When you reach the line with "The width and height of the screenshot is (1038, 277)." in the data below, begin printing lines exactly, and stop once the line with "The image size is (1039, 709)." has been printed.
****
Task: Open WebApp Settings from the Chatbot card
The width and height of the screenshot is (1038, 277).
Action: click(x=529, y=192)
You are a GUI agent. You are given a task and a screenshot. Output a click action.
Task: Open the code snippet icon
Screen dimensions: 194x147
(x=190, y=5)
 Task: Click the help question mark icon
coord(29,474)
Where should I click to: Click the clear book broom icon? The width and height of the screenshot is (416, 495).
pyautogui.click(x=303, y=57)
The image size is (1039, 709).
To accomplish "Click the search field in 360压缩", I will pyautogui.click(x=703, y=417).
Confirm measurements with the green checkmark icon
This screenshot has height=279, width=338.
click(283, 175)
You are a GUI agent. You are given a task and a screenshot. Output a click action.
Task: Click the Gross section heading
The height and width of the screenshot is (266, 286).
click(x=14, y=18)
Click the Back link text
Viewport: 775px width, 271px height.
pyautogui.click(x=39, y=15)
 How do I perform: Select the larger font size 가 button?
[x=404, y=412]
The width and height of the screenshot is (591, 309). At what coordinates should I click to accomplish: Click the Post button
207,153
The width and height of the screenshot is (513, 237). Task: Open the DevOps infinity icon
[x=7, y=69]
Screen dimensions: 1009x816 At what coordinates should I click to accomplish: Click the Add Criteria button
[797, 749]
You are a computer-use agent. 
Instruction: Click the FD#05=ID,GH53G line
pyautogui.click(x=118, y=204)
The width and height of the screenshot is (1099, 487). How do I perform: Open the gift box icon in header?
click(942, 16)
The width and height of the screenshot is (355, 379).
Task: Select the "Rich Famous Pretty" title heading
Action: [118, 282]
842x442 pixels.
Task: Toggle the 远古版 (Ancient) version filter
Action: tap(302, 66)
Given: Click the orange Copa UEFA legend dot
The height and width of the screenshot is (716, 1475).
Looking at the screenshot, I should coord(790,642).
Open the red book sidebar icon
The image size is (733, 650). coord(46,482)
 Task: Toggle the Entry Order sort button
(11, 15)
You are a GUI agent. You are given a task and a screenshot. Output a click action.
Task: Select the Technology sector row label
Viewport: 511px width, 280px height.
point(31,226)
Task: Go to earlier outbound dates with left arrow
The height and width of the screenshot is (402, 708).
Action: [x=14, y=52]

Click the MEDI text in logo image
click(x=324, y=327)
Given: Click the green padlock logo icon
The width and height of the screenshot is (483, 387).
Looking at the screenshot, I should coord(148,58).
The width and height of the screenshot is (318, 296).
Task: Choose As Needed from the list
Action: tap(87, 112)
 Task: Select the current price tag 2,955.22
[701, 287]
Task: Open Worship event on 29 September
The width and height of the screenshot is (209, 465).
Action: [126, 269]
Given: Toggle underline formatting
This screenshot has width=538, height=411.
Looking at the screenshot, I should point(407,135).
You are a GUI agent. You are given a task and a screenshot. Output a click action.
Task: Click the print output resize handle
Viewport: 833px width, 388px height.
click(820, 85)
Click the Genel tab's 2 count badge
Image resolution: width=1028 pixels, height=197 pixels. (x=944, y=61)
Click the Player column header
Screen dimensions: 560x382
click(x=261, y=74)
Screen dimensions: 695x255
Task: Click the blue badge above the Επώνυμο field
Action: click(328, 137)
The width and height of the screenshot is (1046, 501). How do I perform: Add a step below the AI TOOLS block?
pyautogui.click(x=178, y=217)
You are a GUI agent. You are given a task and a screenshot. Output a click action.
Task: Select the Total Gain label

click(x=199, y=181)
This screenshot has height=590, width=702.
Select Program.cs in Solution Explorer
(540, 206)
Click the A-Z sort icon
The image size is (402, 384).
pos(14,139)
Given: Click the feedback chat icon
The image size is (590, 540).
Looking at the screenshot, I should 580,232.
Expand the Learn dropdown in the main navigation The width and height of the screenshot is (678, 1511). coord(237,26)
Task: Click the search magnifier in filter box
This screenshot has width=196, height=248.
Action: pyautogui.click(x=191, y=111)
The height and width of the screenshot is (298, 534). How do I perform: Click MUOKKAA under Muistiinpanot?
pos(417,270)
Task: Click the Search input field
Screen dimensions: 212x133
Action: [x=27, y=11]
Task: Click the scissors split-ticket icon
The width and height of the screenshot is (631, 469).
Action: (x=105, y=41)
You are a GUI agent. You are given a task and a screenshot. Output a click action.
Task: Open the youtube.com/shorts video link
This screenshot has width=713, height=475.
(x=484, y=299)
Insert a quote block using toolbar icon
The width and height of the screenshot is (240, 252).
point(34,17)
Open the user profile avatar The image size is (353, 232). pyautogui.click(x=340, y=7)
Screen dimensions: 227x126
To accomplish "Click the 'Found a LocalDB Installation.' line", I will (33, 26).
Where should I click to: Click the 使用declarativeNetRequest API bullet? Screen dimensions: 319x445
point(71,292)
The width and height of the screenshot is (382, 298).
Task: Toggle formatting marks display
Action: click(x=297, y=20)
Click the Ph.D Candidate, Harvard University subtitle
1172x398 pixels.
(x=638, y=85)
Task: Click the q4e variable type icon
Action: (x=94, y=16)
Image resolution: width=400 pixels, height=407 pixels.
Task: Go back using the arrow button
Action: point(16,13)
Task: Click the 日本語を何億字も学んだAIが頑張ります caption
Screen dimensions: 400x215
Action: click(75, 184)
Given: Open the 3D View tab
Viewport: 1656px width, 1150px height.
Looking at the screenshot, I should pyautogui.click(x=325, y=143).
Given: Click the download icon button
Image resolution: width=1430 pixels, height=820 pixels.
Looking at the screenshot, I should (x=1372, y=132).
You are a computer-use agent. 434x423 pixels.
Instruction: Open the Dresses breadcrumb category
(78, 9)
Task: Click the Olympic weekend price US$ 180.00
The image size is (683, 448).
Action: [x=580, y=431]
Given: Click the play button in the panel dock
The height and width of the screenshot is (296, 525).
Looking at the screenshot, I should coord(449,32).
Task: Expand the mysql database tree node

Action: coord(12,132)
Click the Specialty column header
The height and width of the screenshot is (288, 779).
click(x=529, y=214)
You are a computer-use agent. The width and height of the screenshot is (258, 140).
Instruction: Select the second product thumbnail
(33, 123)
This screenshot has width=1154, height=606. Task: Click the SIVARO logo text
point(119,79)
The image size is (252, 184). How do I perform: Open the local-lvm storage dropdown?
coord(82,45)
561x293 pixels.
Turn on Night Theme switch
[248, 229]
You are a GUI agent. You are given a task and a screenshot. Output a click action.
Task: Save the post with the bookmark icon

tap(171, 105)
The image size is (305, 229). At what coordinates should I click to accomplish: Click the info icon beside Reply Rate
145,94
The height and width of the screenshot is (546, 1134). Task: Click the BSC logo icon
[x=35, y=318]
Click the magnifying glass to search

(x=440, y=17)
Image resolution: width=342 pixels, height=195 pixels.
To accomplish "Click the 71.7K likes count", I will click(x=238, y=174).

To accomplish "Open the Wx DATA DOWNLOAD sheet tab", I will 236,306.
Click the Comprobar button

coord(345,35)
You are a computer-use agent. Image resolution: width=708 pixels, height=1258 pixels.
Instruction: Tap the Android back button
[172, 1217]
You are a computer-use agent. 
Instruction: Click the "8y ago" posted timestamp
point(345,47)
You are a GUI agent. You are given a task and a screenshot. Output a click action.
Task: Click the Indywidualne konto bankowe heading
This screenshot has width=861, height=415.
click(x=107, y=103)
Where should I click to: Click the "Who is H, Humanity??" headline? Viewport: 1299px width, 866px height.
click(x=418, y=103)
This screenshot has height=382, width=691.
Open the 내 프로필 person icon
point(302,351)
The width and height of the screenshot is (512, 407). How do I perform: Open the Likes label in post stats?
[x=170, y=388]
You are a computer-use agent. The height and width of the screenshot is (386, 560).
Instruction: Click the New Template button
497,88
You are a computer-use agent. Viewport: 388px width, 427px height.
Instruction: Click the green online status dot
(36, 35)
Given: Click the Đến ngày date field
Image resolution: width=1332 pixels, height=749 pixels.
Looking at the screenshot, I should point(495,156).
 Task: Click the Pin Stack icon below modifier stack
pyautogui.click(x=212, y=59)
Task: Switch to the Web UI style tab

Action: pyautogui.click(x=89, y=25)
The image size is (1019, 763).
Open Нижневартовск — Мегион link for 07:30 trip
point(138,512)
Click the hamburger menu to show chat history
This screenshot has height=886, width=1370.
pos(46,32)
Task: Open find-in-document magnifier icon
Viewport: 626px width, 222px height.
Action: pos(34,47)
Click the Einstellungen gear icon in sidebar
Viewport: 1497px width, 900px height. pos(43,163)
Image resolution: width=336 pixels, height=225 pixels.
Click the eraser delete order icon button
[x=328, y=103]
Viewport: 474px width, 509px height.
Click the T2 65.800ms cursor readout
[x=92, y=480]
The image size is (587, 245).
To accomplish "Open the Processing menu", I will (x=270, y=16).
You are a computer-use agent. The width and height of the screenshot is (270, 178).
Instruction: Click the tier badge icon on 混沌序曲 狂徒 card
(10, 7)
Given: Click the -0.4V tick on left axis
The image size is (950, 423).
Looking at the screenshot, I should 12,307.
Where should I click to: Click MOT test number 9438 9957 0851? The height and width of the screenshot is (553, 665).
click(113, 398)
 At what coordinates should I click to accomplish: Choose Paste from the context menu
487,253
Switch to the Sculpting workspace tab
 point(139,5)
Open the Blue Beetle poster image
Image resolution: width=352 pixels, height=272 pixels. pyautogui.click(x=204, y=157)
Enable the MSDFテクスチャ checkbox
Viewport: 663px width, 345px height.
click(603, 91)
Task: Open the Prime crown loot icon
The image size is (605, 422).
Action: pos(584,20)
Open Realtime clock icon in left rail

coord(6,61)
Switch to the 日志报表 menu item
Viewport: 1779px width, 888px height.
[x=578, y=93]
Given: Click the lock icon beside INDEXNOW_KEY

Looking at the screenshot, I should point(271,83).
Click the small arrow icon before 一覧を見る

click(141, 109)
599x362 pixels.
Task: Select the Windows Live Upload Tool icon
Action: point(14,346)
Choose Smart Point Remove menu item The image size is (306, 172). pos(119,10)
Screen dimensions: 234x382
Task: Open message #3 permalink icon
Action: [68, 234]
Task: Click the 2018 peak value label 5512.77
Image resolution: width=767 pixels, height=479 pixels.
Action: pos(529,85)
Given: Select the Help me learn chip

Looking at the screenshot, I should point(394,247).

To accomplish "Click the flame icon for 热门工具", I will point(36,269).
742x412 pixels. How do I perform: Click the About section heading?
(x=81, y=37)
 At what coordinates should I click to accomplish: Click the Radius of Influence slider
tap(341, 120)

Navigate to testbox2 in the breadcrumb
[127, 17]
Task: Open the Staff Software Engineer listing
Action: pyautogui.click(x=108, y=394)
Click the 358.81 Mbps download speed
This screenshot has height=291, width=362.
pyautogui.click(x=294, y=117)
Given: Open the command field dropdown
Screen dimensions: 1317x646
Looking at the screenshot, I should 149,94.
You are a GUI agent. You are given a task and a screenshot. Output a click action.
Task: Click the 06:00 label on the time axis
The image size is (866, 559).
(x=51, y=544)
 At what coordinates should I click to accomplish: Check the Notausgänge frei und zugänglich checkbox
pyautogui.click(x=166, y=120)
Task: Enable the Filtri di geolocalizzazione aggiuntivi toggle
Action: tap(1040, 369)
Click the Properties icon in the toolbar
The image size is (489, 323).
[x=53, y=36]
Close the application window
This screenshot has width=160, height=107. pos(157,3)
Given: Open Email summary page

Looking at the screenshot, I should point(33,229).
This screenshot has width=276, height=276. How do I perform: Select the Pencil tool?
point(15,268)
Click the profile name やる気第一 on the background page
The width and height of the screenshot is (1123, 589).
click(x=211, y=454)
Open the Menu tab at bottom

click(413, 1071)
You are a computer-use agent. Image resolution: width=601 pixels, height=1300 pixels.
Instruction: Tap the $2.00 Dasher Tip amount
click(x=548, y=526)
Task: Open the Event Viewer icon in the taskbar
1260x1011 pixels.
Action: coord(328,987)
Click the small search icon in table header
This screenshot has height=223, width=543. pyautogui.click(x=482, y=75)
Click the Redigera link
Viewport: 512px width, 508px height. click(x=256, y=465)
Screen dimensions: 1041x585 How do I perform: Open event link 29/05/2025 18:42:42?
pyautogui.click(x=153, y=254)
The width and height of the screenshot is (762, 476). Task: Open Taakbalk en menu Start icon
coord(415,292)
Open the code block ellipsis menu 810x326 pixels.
****
Output of the task
The width and height of the screenshot is (1038, 277).
Action: click(x=529, y=192)
You are a GUI agent. You are given a task and a screenshot. Output a click action.
Task: Open the code snippet icon
Screen dimensions: 194x147
(x=190, y=5)
 Task: Click the help question mark icon
coord(29,474)
Where should I click to: Click the clear book broom icon? The width and height of the screenshot is (416, 495).
pyautogui.click(x=303, y=57)
The image size is (1039, 709).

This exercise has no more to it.